Copy out the records, starting at the line that contains "Describe the element at coordinates (1021, 23)" and ending at the line that contains "The width and height of the screenshot is (1288, 938).", with "screenshot" switched to "screen image" and all else left unchanged.

___ Task inputs

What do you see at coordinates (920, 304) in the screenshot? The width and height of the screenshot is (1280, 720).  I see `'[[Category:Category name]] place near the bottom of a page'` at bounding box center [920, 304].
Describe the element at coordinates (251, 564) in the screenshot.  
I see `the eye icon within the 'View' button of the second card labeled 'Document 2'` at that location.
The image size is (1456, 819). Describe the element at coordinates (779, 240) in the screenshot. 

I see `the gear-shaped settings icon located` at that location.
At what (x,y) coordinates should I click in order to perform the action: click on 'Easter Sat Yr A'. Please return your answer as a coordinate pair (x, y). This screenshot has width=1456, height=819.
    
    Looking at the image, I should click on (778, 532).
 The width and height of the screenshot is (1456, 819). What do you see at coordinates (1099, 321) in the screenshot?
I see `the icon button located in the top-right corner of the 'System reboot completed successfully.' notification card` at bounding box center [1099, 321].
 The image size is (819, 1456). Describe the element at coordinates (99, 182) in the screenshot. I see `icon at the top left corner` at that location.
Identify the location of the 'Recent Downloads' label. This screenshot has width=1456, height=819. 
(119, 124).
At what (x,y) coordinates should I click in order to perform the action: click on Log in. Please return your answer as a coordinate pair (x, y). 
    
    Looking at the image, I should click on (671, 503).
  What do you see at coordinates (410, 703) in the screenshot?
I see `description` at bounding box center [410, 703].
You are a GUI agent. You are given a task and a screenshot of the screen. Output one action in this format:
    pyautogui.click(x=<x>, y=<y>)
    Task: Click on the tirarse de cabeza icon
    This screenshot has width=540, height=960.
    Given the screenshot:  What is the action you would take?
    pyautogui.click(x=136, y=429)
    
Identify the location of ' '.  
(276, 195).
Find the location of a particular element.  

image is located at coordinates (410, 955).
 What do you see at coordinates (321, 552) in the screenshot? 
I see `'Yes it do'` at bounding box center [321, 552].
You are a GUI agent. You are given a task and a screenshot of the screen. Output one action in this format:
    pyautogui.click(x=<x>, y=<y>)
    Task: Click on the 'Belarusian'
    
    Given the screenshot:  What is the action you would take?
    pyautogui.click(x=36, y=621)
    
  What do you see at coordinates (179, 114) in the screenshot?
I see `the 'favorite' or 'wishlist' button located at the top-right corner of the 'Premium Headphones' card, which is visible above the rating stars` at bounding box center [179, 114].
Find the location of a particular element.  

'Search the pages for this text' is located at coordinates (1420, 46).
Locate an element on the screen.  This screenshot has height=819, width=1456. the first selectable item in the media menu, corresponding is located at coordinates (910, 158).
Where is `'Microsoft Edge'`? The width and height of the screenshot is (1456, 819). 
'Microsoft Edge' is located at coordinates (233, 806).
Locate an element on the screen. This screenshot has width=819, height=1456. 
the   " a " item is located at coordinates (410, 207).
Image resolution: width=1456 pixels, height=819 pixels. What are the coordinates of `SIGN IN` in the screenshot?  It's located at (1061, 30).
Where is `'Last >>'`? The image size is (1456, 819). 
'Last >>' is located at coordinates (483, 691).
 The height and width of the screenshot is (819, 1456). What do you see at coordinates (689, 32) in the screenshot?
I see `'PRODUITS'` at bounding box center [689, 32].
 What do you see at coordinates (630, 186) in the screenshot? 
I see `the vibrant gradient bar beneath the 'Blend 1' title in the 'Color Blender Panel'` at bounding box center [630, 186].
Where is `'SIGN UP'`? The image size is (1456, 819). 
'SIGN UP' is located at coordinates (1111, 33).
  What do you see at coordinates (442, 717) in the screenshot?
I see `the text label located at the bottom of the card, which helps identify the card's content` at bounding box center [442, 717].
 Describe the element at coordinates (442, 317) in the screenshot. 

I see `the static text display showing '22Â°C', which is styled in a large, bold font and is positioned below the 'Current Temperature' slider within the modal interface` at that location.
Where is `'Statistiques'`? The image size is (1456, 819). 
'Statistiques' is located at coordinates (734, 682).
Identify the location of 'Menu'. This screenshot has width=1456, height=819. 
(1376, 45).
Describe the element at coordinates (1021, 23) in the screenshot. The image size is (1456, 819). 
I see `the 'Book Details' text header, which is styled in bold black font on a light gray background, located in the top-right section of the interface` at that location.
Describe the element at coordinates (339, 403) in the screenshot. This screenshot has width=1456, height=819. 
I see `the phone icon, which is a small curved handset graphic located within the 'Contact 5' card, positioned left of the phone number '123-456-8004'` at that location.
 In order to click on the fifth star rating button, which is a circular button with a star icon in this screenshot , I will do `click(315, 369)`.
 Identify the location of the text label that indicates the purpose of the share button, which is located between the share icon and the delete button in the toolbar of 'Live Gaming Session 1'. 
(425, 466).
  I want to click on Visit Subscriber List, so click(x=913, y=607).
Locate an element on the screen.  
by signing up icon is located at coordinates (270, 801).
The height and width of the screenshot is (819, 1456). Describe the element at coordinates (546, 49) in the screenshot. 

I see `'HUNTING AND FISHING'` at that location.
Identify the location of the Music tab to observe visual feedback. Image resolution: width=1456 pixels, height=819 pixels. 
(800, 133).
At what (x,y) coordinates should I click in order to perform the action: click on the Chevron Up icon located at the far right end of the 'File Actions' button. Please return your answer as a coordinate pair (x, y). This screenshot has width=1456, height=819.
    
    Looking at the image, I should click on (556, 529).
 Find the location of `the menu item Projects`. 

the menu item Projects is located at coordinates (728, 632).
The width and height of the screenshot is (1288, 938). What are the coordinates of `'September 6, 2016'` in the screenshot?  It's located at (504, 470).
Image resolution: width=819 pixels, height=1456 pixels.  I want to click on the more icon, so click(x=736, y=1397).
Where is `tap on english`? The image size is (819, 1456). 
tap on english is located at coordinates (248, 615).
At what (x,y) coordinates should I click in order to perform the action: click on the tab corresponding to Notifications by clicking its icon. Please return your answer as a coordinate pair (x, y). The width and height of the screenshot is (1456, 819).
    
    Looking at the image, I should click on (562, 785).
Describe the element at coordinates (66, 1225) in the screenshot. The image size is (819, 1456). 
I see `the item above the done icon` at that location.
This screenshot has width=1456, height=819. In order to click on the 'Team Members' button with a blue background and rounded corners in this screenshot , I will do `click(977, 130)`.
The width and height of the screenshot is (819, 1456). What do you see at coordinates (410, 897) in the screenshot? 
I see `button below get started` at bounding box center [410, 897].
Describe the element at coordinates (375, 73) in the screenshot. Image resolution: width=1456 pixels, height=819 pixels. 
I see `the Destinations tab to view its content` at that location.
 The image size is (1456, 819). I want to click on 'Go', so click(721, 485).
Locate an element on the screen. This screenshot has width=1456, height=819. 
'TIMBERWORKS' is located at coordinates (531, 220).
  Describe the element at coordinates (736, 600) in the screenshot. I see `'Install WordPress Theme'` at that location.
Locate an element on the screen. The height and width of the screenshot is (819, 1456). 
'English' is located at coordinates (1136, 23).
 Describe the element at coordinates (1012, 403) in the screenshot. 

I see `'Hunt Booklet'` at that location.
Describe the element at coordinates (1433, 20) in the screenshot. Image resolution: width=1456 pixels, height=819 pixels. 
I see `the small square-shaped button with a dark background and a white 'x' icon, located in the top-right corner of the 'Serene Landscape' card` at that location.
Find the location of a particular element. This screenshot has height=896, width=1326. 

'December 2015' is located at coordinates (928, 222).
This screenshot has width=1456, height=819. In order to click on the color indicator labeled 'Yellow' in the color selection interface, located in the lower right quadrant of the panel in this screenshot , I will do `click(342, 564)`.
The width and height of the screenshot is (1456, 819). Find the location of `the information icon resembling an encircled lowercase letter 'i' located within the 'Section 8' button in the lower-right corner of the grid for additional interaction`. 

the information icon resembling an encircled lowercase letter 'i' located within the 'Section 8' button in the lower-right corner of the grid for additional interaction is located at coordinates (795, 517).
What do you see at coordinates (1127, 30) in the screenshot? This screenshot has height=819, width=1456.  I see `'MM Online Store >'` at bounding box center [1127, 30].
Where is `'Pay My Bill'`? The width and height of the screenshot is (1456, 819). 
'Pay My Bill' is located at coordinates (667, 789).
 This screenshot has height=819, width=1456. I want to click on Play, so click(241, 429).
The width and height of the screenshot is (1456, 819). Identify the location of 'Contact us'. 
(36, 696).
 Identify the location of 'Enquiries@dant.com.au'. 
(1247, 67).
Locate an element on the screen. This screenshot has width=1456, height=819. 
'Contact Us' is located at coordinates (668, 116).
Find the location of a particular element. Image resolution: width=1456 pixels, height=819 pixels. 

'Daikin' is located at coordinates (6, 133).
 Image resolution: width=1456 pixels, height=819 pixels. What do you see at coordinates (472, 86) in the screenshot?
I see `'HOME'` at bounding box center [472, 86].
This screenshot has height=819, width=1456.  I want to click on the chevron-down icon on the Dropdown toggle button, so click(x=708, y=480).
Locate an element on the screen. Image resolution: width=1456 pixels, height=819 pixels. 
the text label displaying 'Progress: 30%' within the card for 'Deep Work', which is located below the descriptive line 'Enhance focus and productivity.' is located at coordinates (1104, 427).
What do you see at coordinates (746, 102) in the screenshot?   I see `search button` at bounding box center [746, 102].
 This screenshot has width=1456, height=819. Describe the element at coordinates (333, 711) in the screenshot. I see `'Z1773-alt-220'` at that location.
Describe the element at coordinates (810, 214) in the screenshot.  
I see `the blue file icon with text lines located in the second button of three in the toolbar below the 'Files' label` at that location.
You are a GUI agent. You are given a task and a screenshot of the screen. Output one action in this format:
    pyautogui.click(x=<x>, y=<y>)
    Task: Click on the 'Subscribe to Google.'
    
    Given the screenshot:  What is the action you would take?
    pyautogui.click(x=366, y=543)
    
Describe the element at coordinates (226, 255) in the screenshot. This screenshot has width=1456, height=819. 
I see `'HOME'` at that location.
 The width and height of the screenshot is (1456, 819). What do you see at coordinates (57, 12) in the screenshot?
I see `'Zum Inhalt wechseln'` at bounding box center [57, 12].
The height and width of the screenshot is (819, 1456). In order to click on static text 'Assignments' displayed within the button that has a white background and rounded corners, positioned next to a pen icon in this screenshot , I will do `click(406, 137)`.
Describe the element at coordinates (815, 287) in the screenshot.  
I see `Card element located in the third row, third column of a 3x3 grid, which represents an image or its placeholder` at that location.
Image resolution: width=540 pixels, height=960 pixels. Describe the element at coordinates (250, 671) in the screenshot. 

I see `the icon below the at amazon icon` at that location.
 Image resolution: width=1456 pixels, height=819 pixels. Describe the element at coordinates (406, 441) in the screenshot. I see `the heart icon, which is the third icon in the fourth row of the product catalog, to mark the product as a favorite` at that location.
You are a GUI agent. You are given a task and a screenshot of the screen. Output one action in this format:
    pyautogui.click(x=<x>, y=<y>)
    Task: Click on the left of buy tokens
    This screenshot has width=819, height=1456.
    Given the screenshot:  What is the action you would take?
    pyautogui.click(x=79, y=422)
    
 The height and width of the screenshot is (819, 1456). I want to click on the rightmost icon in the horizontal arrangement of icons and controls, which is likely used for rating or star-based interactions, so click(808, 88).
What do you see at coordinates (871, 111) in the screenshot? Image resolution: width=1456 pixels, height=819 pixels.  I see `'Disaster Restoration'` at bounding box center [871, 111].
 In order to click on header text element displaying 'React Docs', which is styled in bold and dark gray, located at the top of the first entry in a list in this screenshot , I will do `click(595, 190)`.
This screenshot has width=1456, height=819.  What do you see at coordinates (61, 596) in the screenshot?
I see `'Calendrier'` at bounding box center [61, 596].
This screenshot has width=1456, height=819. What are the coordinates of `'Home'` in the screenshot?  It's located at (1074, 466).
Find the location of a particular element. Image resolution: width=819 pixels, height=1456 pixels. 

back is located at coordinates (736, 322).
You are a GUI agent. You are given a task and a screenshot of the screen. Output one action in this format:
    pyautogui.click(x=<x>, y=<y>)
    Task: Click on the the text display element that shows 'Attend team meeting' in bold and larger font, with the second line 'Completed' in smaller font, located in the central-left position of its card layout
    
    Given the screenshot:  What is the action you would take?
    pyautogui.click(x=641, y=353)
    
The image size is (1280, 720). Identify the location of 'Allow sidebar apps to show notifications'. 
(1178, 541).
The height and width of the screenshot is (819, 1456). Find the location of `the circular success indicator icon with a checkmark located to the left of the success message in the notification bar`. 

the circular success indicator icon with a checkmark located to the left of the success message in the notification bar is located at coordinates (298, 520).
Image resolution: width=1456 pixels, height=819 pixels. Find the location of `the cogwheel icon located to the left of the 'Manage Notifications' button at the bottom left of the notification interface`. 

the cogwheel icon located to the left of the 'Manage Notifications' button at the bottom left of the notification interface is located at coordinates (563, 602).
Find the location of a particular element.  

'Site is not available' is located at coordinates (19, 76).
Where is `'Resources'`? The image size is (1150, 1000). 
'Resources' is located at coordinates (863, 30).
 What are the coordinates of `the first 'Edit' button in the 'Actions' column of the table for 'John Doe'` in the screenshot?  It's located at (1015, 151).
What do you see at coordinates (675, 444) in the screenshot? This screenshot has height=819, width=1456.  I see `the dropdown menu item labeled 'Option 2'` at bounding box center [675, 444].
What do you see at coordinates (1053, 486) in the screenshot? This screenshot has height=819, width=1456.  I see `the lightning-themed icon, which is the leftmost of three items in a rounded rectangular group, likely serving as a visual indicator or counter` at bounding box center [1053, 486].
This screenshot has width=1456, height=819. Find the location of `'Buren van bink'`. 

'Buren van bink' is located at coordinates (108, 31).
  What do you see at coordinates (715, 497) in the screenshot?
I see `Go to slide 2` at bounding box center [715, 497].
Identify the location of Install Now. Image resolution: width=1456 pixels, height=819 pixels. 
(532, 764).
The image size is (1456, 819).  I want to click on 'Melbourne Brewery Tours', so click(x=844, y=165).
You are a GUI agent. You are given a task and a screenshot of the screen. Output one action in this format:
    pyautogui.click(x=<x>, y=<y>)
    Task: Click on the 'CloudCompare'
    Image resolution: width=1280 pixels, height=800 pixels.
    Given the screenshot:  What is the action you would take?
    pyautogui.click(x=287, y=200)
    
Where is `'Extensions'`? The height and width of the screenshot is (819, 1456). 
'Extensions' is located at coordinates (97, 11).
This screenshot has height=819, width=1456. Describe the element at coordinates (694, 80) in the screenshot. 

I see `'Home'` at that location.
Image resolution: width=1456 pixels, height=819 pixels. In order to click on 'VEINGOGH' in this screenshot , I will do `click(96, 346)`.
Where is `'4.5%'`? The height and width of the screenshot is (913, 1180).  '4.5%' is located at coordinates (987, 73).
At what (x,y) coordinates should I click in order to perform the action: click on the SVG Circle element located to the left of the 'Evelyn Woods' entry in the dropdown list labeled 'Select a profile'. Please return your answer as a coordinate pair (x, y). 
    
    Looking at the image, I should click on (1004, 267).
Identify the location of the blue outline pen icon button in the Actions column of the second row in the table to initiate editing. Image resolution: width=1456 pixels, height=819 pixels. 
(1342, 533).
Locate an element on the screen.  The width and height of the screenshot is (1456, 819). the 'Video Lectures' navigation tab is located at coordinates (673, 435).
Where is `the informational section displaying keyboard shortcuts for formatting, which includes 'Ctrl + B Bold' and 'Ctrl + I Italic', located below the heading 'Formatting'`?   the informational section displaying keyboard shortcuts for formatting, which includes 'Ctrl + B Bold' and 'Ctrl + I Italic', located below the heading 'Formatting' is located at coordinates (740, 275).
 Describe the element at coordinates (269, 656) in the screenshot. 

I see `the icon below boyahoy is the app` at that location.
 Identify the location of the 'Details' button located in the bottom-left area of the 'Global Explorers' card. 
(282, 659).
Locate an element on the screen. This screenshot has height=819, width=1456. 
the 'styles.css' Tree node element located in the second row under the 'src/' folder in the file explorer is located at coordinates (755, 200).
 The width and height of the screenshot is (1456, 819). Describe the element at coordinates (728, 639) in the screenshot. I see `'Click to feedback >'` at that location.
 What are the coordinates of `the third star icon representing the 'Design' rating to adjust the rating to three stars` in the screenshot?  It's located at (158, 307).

______

Reply to the exercise:
Describe the element at coordinates (1021, 23) in the screen image. The image size is (1456, 819). 
I see `the 'Book Details' text header, which is styled in bold black font on a light gray background, located in the top-right section of the interface` at that location.
Describe the element at coordinates (339, 403) in the screen image. This screen image has width=1456, height=819. 
I see `the phone icon, which is a small curved handset graphic located within the 'Contact 5' card, positioned left of the phone number '123-456-8004'` at that location.
 In order to click on the fifth star rating button, which is a circular button with a star icon in this screen image , I will do `click(315, 369)`.
 Identify the location of the text label that indicates the purpose of the share button, which is located between the share icon and the delete button in the toolbar of 'Live Gaming Session 1'. 
(425, 466).
  I want to click on Visit Subscriber List, so click(x=913, y=607).
Locate an element on the screen.  
by signing up icon is located at coordinates (270, 801).
The height and width of the screen image is (819, 1456). Describe the element at coordinates (546, 49) in the screen image. 

I see `'HUNTING AND FISHING'` at that location.
Identify the location of the Music tab to observe visual feedback. Image resolution: width=1456 pixels, height=819 pixels. 
(800, 133).
At what (x,y) coordinates should I click in order to perform the action: click on the Chevron Up icon located at the far right end of the 'File Actions' button. Please return your answer as a coordinate pair (x, y). This screen image has width=1456, height=819.
    
    Looking at the image, I should click on (556, 529).
 Find the location of `the menu item Projects`. 

the menu item Projects is located at coordinates (728, 632).
The width and height of the screen image is (1288, 938). What are the coordinates of `'September 6, 2016'` in the screen image?  It's located at (504, 470).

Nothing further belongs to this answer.